Жена его была прекрасная и даже очень миленькая женщина, веселого и доброго нрава, терпеливая, прощающая и тоже беззаботная. Лучшей пары о. Евфиму и на заказ нельзя было подобрать, но когда в делах их пошел упадок и она стала прихварывать, ей стало скучно, что мужа никогда почти не было дома. Она умерла как-то особенно тихо и грустно, и это обстоятельство вызвало в о. Евфиме еще один необыкновенный порыв в свойственном ему малорассудительном, но весьма оригинальном роде. Мало удосуживаясь видеть жену свою при ее жизни, он не мог расстаться с нею с мертвою, и это побудило его решиться на один крайне рискованный поступок, еще раз говорящий о его причудливой натуре.
Глава тридцать седьмая
Троицкая церковь, к которой перешел о. Евфим после смерти своего брата, находилась в Старом Киеве, против здания присутственных мест, где ныне начинается сквер от стороны Софийского собора. Церковь эта была маленькая, деревянная и вдобавок ветхая, как и церковь Иоанна Златоуста, находившаяся по другую сторону присутственных мест, и с постройкою этих последних ее решено было перенести на Новое Строение, где, конечно, надо было строить церковь вновь, сохранивши название прежней. О. Евфим сам распоряжался постройкою церкви и осуществил при этом некоторые свей фантазии. Так, например, в бытность его в Петербурге он мне рассказывал, что устроил где-то в боковой части алтаря маленькую «комору под землею», — чтобы там летом, в жары, хорошо было от мух отдыхать.

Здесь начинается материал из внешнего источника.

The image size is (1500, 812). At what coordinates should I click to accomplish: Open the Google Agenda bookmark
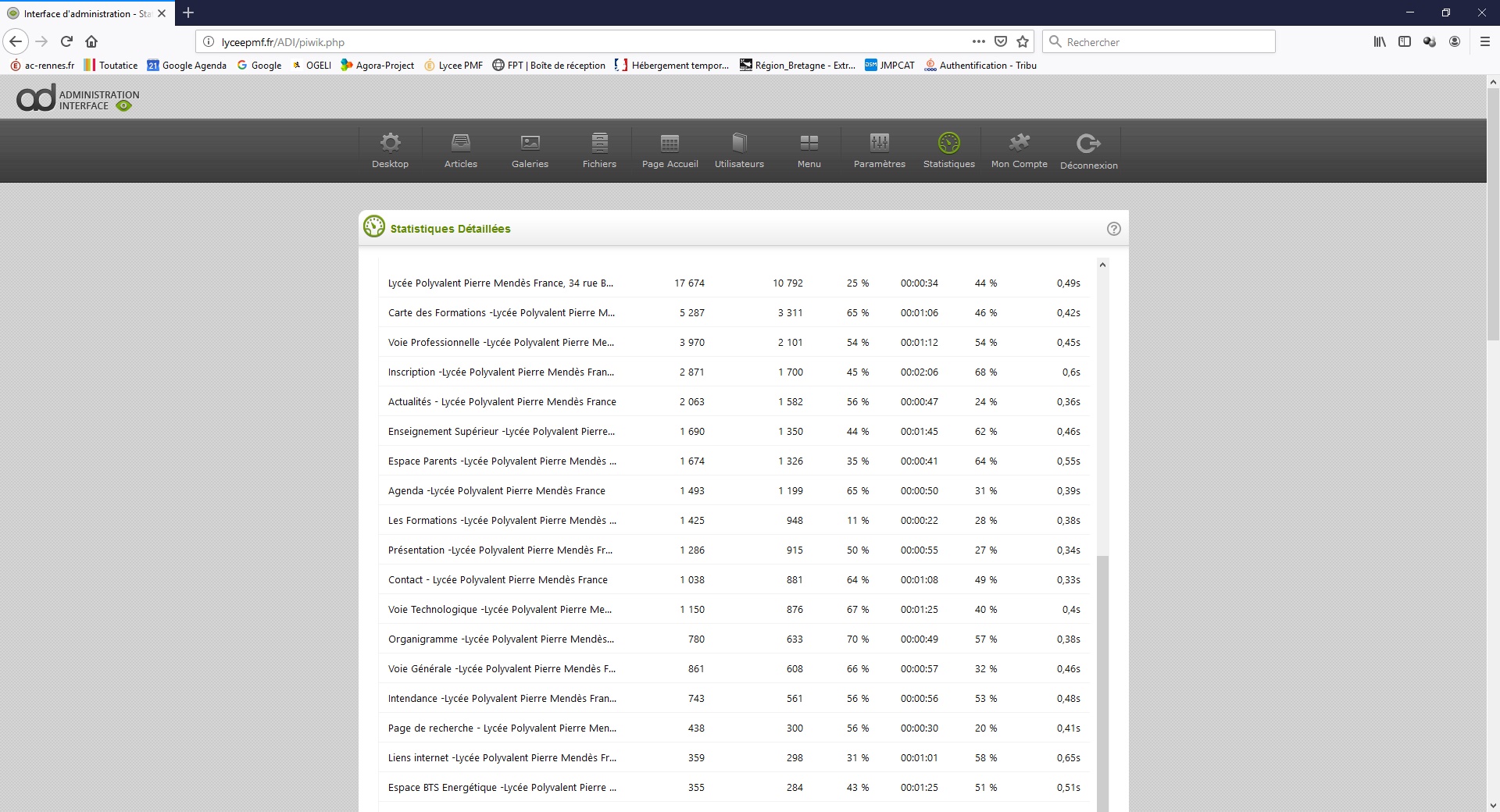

Я не видел этой «коморы» и не знаю, как она была устроена, но знаю несомненно, что она есть и что в ней скрывается теперь ни для кого уже не проницаемая тайна.
— Где схоронена покойная Елена Семеновна? — спросил я о. Евфима, рассказывавшего мне тяжесть своего вдового положения.
— А у меня под церковью, — отвечал он.
Я удивился.
— Как, — говорю, — под церковью? Как же вы это могли выхлопотать? Кто вам разрешил?
— Ну вот, — говорит, — «разрешил»! Что я за дурак, чтобы стал об этом кого-нибудь спрашивать? Разумеется, никто бы мне этого не разрешил. А я так, чтобы она, моя голубонька, со мною не расставалась, — я сам ее закопал под полом в коморе и хожу туда и плачу над нею.